A bit of acupuncture in my back to alleviate the tightness.

Card #1: Physiotherapy: My doctor agreed that this is a must for a fast recovery.  I have been getting ultrasound and acupuncture and my right hamstring is taped for a while.

Card #2: Anti-inflammatories: My right thigh is only 2.5 mm bigger than my left, which is not really significant.  However,  it has been a week with very little progress so we are being a little more aggressive through a prescription.

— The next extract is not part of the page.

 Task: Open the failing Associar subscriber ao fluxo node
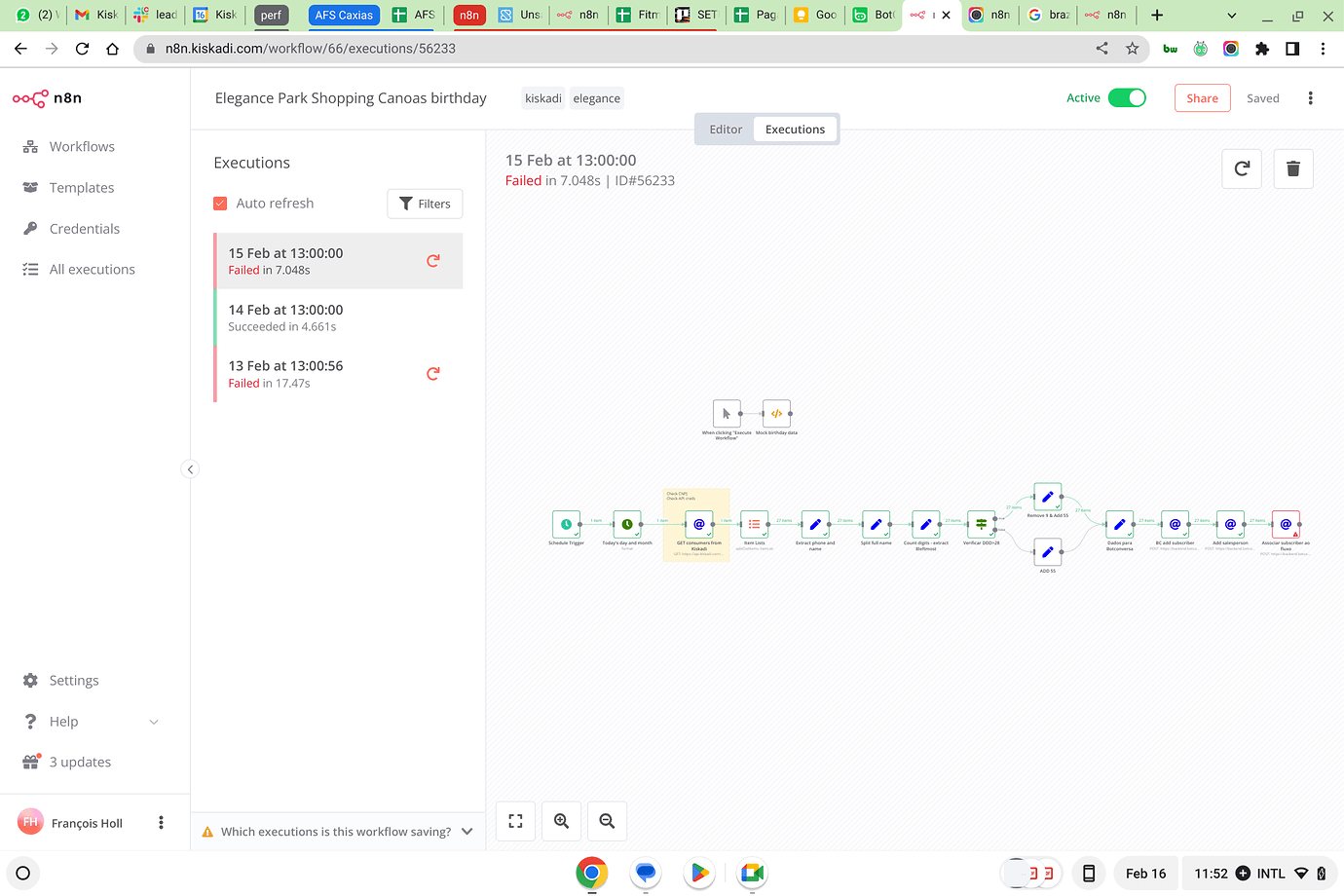point(1286,524)
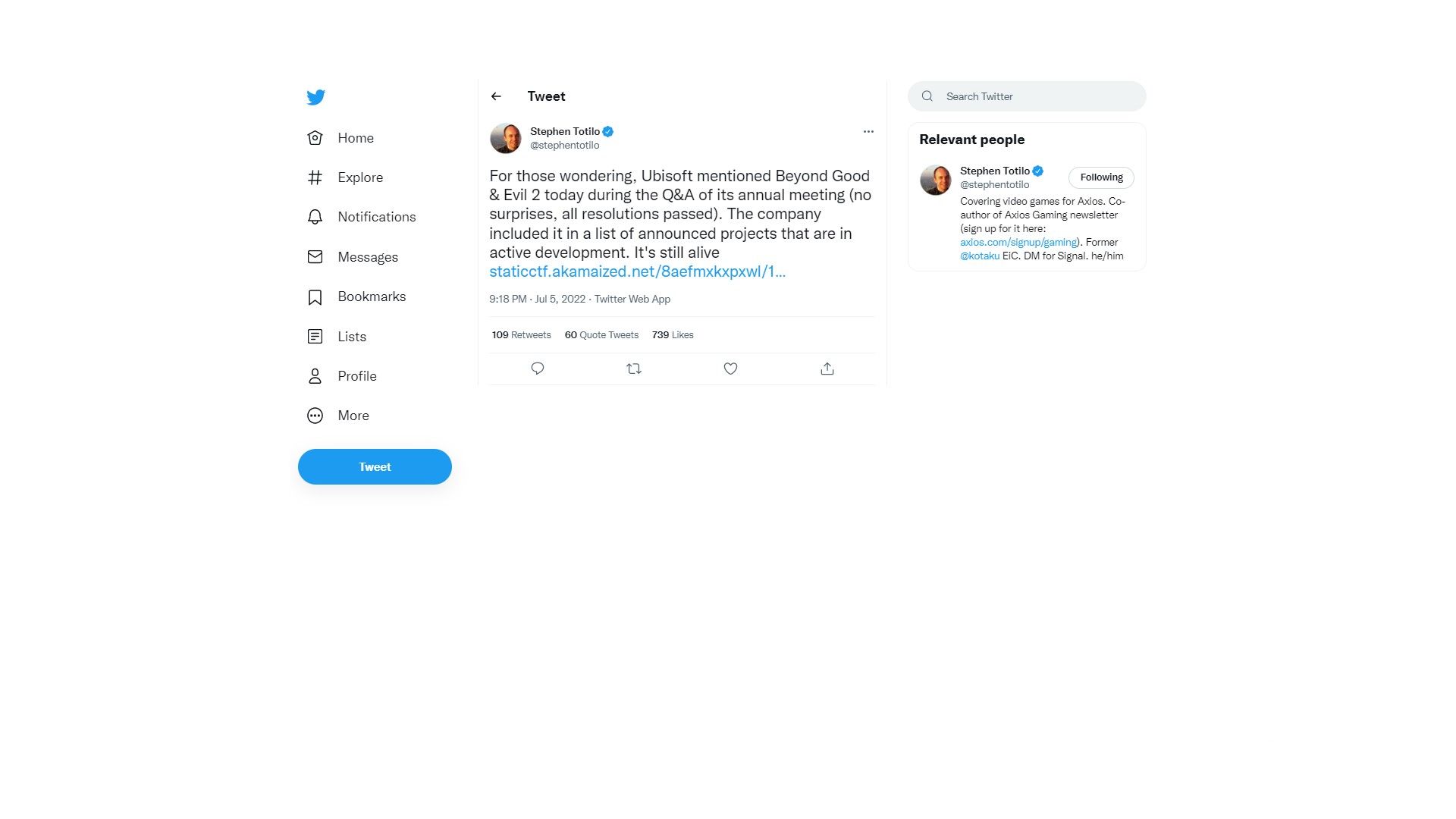Retweet this tweet using the retweet icon

pos(634,369)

2XU Compression shorts – hope they help.

Card #3: Compression shorts: Lisa suggested that I wear compression shorts all day until my hamstring has settled down.  Living in a house with ultra-conservative boys and men, I don’t own compression shorts.  Fortunately, I found a pair of 2XU shorts on sale at National Sport.  I think this may actually count as another “Hooray!”

Card #4: Rest: Of course, and I’m milking it.  I’ve told my husband that I can’t vacuum or do any housework that involves using my hamstrings (like cleaning the bathtub), and I can only walk Zeda if we go for a slow walk.  Yes, I am absolutely taking advantage of this!  Shhhhh…..

Card #5: Stay calm:  I’m not panicking.  I’m frustrated beyond belief, but I am trying to stay positive.  I have a solid base behind me so I’m trying to look at this a short period of forced rest to that I can be my best in the fall.   But, Hamstring, be warned: if you play this game for more than three weeks, I will become a force to be reckoned with (and that’s when you’ll hear my husband and kids complain).

My advice to anyone thinking about massage is to start establishing a relationship with an RMT during  your off-season, when a strange ache that might follow doesn’t matter.  The RMT didn’t know me; she didn’t know what I could handle.  On another runner or triathlete, the same pressure probably would  have been fine but, on me, it wasn’t.  Maybe I will go back to see her, but it will be after the marathon.  In the meantime, I’m going to keep playing the cards in my hand; one of the them has to be the lucky one.